---- Listed records

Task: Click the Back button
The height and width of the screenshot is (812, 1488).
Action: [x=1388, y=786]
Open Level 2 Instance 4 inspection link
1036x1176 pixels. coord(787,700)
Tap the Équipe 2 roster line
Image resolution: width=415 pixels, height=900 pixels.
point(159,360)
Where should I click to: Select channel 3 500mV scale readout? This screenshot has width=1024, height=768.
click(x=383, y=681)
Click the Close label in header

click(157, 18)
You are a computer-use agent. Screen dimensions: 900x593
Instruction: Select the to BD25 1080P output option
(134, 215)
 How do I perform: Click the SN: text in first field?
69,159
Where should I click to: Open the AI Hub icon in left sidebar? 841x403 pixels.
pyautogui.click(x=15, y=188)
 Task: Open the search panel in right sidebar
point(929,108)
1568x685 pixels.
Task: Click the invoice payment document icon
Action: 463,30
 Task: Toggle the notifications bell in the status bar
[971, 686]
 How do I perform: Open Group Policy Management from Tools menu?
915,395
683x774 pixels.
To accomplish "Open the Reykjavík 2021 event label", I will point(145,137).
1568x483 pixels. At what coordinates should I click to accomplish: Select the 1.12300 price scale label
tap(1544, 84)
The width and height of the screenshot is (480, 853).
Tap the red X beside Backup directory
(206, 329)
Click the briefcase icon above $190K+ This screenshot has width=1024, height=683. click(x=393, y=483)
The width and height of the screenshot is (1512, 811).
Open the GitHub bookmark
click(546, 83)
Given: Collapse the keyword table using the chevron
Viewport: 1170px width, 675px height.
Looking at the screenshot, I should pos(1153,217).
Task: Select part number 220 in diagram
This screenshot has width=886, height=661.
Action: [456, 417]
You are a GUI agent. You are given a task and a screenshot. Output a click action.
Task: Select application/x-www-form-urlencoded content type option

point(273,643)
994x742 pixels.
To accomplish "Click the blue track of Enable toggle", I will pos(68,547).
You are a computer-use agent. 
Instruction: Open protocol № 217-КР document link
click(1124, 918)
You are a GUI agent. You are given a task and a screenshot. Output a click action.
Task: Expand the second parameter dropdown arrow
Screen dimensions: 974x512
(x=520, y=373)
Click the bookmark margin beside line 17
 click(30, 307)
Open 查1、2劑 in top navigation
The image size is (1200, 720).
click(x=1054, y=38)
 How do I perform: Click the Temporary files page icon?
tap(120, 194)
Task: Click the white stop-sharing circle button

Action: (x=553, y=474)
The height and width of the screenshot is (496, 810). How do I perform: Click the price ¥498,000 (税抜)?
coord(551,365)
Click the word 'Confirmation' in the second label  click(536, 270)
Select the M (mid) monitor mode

--------

Instructions for the task:
At the first line of the material above, start reproducing each line exactly, and end with the line that holds "The width and height of the screenshot is (1512, 811).", adding nothing.

Answer:
Task: Click the Back button
The height and width of the screenshot is (812, 1488).
Action: [x=1388, y=786]
Open Level 2 Instance 4 inspection link
1036x1176 pixels. coord(787,700)
Tap the Équipe 2 roster line
Image resolution: width=415 pixels, height=900 pixels.
point(159,360)
Where should I click to: Select channel 3 500mV scale readout? This screenshot has width=1024, height=768.
click(x=383, y=681)
Click the Close label in header

click(157, 18)
You are a computer-use agent. Screen dimensions: 900x593
Instruction: Select the to BD25 1080P output option
(134, 215)
 How do I perform: Click the SN: text in first field?
69,159
Where should I click to: Open the AI Hub icon in left sidebar? 841x403 pixels.
pyautogui.click(x=15, y=188)
 Task: Open the search panel in right sidebar
point(929,108)
1568x685 pixels.
Task: Click the invoice payment document icon
Action: 463,30
 Task: Toggle the notifications bell in the status bar
[971, 686]
 How do I perform: Open Group Policy Management from Tools menu?
915,395
683x774 pixels.
To accomplish "Open the Reykjavík 2021 event label", I will point(145,137).
1568x483 pixels. At what coordinates should I click to accomplish: Select the 1.12300 price scale label
tap(1544, 84)
The width and height of the screenshot is (480, 853).
Tap the red X beside Backup directory
(206, 329)
Click the briefcase icon above $190K+ This screenshot has width=1024, height=683. click(x=393, y=483)
The width and height of the screenshot is (1512, 811).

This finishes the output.